Maryanne Gallagher: Online resource helps children learn about race
Published: 09-29-2023 4:44 PM |
I appreciated reading Andrea Ayvazian’s guest column “Children will learn racism if that’s what they see and hear,”[Recorder, Sept. 25]. Ayvazian ends with “Children have to be carefully taught not to absorb the toxicity around them. They need to be raised in an environment that actively promotes and models anti-racism. Then they can be safe, healthy and flourish.”
As a follow-up, I offer an online resource that offers tremendous support and resources for those of us working to provide such an environment for children. EmbraceRace (www.embracerace.org/) is a non-profit organization started in 2016 by two Northampton parents, Melissa Giraud and Andrew Grant-Thomas, who were seeking resources and a community of others with whom to share conversation about and strategies for meeting this challenging task. EmbraceRace has grown into a national community of people “dedicated to raising children who are thoughtful, informed and brave about race.”
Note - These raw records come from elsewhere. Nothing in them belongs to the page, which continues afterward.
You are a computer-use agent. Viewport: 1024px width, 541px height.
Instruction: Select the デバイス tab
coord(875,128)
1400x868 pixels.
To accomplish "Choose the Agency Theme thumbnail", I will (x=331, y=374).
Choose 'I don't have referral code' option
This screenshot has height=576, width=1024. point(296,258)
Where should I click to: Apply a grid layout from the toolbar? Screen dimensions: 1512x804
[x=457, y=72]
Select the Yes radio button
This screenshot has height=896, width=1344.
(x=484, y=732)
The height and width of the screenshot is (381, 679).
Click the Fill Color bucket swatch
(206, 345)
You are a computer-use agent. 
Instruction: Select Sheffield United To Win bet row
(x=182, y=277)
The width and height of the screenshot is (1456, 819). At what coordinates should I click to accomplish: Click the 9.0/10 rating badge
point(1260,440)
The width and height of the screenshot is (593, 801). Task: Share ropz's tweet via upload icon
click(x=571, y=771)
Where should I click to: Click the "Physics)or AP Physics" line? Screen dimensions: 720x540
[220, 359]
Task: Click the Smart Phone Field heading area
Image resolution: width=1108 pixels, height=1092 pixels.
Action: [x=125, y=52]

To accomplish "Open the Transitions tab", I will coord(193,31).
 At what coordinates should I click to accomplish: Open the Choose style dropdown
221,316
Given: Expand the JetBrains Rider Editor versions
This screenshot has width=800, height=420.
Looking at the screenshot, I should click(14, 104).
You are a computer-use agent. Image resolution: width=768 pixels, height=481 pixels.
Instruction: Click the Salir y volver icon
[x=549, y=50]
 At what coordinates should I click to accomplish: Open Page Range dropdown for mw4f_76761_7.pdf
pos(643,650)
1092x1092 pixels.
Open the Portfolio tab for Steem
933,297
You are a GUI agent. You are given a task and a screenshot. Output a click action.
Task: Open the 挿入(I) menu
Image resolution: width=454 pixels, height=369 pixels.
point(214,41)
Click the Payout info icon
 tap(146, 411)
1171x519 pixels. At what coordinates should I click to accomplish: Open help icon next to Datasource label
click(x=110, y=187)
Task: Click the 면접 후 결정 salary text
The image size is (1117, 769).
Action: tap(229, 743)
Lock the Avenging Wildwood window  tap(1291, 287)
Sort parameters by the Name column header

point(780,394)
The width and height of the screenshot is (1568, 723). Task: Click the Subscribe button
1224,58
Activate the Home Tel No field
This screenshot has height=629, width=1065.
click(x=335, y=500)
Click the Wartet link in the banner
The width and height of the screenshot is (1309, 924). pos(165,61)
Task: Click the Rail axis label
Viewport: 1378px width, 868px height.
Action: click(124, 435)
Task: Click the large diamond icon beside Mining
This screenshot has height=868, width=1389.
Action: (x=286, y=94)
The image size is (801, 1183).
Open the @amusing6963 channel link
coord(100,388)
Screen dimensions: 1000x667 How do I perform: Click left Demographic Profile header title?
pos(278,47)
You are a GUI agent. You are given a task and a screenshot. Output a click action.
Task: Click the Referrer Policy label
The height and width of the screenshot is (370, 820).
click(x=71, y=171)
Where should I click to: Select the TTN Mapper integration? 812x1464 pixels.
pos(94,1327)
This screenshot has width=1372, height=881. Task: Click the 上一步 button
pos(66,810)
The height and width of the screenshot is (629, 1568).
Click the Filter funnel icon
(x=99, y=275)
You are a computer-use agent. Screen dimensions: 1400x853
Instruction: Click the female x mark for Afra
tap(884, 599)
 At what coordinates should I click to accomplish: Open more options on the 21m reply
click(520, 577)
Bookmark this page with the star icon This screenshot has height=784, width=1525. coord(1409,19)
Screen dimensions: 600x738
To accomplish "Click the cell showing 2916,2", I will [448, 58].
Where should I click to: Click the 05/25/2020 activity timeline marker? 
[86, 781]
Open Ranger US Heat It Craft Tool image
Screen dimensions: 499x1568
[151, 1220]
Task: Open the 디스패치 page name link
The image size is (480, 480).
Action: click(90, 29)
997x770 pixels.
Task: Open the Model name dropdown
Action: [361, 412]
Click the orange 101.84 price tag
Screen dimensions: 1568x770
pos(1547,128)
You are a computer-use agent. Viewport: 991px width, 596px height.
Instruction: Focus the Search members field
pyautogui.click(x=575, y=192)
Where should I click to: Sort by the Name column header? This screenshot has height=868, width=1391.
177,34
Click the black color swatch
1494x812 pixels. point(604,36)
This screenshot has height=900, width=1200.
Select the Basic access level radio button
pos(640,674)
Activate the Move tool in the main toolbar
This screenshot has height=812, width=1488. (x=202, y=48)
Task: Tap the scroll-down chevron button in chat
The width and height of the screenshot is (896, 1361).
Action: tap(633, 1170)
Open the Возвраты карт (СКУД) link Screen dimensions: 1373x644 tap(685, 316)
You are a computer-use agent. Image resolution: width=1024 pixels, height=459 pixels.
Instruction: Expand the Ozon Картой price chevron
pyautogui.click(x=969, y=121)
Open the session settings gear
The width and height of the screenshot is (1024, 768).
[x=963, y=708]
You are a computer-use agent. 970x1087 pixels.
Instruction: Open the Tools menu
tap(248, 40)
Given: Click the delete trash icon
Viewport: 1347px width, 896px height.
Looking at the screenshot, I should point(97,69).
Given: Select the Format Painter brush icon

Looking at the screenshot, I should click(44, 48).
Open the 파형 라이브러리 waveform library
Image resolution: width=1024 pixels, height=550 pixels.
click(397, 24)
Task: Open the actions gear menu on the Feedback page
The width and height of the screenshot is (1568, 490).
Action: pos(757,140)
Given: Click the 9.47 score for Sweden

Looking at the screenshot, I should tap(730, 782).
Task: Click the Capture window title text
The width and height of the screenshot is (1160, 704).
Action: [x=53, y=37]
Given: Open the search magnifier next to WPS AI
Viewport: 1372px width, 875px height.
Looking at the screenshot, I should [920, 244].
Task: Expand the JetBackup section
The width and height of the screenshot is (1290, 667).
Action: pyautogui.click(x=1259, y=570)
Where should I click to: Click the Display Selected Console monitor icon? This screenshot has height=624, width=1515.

As one will find on the website, EmbraceRace resources include an ever-growing collection of articles, action guides, recorded stories, webinars with professionals, and focused learning groups with people local and from across the country who share information, expertise, and guidance for families and educators about children’s early racial learnings and what we can do to raise children to think critically about race and racial inequity — a skill set that is essential for maintaining our democracy. We are all learning as we go. As Maya Angelou is credited to saying “Do the best you can until you know better. Then when you know better, do better.” EmbraceRace is an important contributor to our knowing better to do better.